**Extrait choisi**

Valéry Giscard d’Estaing et la période charnière au Moyen-Orient

  • Dès le début de son mandat, Valéry Giscard d’Estaing prend acte de la mondialisation naissante et fait le choix d’une diplomatie multipolaire et apaisée
  • L'intérêt français pour les pays arabes du Golfe et l'Irak n’a cessé de croître

PARIS: L’ancien président français Valéry Giscard d’Estaing (de 1974 à 1981), qui vient de disparaître, a bien marqué son époque en France et dans le monde. Il a été le témoin de grands tournants au Moyen-Orient, tout en œuvrant pour que la France développe ces liens tissés par l’histoire, le voisinage et les intérêts mutuels.

[Entrées enregistrées]
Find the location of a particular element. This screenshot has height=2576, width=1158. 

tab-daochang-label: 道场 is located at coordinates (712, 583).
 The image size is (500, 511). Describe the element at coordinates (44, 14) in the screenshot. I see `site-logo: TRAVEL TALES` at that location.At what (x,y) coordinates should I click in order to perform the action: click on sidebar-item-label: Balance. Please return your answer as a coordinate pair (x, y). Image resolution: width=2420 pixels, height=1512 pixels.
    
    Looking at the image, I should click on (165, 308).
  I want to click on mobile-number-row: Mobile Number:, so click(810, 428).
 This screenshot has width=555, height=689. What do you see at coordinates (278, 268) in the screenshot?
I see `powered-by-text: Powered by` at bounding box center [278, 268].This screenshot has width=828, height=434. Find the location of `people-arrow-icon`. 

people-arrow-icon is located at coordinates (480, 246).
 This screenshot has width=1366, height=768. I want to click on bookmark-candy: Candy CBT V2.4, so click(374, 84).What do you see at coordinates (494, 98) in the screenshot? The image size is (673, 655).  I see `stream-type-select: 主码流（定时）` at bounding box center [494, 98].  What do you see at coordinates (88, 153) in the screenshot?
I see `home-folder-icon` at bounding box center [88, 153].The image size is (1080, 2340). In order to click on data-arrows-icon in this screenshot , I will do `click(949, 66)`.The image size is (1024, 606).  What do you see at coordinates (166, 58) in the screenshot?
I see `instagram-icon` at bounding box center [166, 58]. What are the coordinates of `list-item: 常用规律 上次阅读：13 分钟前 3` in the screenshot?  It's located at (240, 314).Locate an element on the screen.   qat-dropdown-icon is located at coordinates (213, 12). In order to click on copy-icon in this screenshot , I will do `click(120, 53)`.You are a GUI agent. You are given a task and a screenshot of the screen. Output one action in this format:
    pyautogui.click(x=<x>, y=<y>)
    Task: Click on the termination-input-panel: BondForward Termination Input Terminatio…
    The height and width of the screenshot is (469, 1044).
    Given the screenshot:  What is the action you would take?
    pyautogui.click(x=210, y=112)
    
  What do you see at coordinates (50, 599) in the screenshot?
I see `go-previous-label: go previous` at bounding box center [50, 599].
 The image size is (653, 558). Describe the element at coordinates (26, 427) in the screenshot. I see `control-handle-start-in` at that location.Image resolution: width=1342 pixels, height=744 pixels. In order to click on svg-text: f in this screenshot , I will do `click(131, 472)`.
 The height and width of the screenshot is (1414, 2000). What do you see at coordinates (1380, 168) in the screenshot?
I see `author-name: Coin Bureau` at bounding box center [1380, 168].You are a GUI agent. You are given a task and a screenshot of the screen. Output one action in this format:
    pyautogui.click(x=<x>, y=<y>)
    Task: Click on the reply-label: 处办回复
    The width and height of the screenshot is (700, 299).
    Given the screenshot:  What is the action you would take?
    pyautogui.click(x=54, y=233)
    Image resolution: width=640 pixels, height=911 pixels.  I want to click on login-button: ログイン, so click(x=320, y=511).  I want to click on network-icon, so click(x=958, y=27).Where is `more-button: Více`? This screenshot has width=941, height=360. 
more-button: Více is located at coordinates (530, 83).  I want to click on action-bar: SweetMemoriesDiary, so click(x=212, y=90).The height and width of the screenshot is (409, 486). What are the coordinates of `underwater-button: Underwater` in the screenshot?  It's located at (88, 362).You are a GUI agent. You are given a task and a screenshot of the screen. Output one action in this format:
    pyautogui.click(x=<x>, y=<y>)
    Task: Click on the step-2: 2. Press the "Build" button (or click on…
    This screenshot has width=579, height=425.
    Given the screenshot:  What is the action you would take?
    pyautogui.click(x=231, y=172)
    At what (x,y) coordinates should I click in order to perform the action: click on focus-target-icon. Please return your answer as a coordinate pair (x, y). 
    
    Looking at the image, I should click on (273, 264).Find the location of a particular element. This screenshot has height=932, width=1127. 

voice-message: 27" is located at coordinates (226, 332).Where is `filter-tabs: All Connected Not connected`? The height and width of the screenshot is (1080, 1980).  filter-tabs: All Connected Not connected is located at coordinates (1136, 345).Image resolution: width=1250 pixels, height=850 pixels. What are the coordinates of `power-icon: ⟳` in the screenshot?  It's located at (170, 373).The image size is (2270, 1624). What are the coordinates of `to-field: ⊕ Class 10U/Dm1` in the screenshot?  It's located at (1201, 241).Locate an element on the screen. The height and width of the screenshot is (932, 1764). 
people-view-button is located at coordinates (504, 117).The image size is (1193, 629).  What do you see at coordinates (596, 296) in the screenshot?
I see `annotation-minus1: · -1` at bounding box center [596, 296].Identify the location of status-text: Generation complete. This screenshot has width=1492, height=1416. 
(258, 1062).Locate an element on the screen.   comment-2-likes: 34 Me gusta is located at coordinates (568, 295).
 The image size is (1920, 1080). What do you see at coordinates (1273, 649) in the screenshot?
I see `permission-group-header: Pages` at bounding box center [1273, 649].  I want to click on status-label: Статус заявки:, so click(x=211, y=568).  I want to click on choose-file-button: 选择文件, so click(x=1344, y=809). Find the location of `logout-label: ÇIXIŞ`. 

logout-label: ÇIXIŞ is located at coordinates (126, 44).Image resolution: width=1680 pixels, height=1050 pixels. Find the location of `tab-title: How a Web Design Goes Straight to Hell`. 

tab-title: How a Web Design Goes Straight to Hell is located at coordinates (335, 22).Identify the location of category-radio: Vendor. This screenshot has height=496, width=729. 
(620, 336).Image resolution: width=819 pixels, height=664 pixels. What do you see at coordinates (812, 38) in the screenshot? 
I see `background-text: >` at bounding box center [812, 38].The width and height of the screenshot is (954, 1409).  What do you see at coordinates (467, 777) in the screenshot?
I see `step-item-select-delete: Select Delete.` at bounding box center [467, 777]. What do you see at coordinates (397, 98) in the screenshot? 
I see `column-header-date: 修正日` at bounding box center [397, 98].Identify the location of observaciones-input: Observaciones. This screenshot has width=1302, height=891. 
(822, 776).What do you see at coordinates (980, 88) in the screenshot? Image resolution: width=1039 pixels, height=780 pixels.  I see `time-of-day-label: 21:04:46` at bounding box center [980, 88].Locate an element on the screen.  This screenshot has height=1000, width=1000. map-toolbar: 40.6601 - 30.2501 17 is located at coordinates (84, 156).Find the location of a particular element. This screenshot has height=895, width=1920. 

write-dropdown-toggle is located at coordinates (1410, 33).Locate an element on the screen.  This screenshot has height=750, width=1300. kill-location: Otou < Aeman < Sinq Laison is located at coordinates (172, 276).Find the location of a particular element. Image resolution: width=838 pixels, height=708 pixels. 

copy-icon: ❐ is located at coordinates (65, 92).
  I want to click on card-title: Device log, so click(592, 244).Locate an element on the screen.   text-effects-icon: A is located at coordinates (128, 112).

**Travail à faire**
1. Imprimez le passage de l'extrait sur Valéry Giscard d'Estaing qui commence à « Valéry Giscard d’Estaing et » et se termine à « les intérêts mutuels. ».
2. Répondez à ces questions d'après l'extrait sur Valéry Giscard d'Estaing :
(a) De quelle année à quelle année a-t-il été président ?
(b) Quel type de diplomatie a-t-il choisi dès le début de son mandat ?
(c) Envers quels pays l'intérêt français n'a-t-il cessé de croître ?
Les données ci-dessus ne sont pas nécessaires.

**Réponses successives**
1.
Valéry Giscard d’Estaing et la période charnière au Moyen-Orient

  • Dès le début de son mandat, Valéry Giscard d’Estaing prend acte de la mondialisation naissante et fait le choix d’une diplomatie multipolaire et apaisée
  • L'intérêt français pour les pays arabes du Golfe et l'Irak n’a cessé de croître

PARIS: L’ancien président français Valéry Giscard d’Estaing (de 1974 à 1981), qui vient de disparaître, a bien marqué son époque en France et dans le monde. Il a été le témoin de grands tournants au Moyen-Orient, tout en œuvrant pour que la France développe ces liens tissés par l’histoire, le voisinage et les intérêts mutuels.

2.
(a) De 1974 à 1981.
(b) Une diplomatie multipolaire et apaisée.
(c) Les pays arabes du Golfe et l'Irak.